Texto selecionado:
#####

«O mais espetacular e inventivo castigo criado pela Inquisição foi, de longe, o auto de fé, que, em Lisboa, o povo considerava uma autêntica festa religiosa – o que, em certo sentido, era verdade. A cidade engalanava-se com flores e estandartes. Soldados e padres alinhavam-se pelas ruas e as mulheres usavam as suas mais finas roupas e joias e punham-se à janela apreciando o desenrolar da cena. Depois da missa da manhã, os condenados, segurando velas e envergando longos hábitos e mitras, eram levados pelas ruas da cidade até ao Rossio ou ao Terreiro do Paço. Aí, de pé ou de joelhos, permaneciam ante o rei e outros dignitários, enquanto as suas sentenças eram lidas em voz alta pelo bispo, que presidia à cerimónia. Se os crimes fossem graves, eram entregues ao “braço secular” (porque a Igreja estava moralmente proibida de realizar execuções) e eram então enforcados, como o fora Malagrida [Gabriel Malagrida (1689 – 1761), padre jesuíta], ou queimados vivos em estacas verticais.

#####

Resuma em duas frases o texto sobre o auto de fé em Lisboa.

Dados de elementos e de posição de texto
#####

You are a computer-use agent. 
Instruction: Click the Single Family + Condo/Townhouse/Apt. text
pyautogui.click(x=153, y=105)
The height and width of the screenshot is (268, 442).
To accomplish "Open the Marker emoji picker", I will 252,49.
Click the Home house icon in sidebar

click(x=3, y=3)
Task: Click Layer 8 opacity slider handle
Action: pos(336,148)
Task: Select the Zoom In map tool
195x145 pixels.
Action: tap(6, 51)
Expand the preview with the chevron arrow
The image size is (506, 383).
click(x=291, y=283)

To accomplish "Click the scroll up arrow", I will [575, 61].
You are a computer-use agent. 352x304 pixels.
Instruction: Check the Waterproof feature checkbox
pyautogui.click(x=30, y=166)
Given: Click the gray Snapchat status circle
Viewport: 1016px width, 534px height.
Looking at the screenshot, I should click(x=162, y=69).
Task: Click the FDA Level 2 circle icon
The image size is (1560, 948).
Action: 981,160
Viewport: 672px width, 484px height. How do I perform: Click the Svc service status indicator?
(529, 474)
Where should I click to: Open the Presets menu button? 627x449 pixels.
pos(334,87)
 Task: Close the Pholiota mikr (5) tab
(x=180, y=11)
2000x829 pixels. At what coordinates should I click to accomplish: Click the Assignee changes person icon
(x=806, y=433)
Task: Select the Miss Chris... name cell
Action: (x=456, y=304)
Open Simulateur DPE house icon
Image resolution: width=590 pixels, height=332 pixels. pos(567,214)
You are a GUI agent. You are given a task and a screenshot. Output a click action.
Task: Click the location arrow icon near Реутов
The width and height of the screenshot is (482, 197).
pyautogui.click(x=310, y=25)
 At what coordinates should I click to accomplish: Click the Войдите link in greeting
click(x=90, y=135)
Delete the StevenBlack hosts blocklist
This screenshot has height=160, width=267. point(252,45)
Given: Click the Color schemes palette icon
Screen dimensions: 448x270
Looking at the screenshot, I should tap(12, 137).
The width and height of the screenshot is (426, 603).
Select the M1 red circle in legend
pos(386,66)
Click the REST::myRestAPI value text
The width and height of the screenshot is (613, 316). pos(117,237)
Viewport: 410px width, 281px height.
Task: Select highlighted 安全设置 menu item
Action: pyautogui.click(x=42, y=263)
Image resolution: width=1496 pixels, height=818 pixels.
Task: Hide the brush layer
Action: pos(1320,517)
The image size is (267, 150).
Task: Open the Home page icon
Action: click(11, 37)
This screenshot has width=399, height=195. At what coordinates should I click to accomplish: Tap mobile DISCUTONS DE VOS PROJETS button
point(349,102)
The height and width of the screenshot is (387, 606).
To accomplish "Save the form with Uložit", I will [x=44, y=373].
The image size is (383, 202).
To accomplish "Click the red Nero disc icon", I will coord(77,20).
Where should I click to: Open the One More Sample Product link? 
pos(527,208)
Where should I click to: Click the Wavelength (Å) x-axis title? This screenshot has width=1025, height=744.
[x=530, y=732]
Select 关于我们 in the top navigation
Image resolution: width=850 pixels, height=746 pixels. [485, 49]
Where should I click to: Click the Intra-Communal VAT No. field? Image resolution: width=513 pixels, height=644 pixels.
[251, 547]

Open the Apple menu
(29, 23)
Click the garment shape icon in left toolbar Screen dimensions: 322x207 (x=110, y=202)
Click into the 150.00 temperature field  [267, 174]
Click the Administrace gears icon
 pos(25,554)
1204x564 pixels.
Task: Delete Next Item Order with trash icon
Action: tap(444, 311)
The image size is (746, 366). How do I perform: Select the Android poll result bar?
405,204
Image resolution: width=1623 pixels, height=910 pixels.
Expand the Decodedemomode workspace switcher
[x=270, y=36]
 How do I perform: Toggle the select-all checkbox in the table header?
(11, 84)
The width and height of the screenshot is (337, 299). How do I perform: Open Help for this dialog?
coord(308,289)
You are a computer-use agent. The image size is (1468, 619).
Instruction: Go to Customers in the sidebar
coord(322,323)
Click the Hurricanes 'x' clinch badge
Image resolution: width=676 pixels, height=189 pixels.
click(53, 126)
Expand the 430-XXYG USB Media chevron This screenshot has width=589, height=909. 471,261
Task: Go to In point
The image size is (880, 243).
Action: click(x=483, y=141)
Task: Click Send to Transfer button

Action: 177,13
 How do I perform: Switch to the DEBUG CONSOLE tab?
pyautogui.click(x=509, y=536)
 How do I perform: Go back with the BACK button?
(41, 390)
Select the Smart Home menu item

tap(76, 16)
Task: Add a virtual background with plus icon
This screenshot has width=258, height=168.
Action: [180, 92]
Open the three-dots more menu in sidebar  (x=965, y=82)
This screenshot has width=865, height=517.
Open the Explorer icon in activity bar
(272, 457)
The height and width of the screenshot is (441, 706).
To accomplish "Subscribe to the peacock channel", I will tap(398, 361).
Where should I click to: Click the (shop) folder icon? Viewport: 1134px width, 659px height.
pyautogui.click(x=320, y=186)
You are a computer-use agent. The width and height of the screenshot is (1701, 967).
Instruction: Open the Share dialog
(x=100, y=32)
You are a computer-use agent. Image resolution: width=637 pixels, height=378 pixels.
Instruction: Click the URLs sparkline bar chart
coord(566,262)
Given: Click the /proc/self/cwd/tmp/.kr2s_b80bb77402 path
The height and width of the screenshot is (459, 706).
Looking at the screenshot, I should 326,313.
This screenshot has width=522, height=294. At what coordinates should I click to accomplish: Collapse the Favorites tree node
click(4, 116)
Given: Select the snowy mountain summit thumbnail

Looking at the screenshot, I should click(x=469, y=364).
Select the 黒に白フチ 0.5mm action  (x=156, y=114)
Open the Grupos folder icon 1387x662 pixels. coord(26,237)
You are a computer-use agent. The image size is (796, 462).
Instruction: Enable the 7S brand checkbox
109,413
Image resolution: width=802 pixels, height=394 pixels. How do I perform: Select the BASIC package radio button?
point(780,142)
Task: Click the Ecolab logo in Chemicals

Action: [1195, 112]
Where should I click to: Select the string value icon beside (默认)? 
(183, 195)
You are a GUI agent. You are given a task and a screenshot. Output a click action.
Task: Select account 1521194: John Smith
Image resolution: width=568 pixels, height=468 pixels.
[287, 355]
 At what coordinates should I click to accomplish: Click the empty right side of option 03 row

#####

Solução escrita: O auto de fé, o castigo mais espetacular criado pela Inquisição, era visto pelo povo de Lisboa como uma festa religiosa, com a cidade enfeitada de flores e estandartes e as mulheres à janela com as suas roupas e joias mais finas. Depois da missa, os condenados eram levados pelas ruas até ao Rossio ou ao Terreiro do Paço, onde, diante do rei, o bispo lia as sentenças em voz alta, e os culpados de crimes graves eram entregues ao braço secular para serem enforcados ou queimados vivos.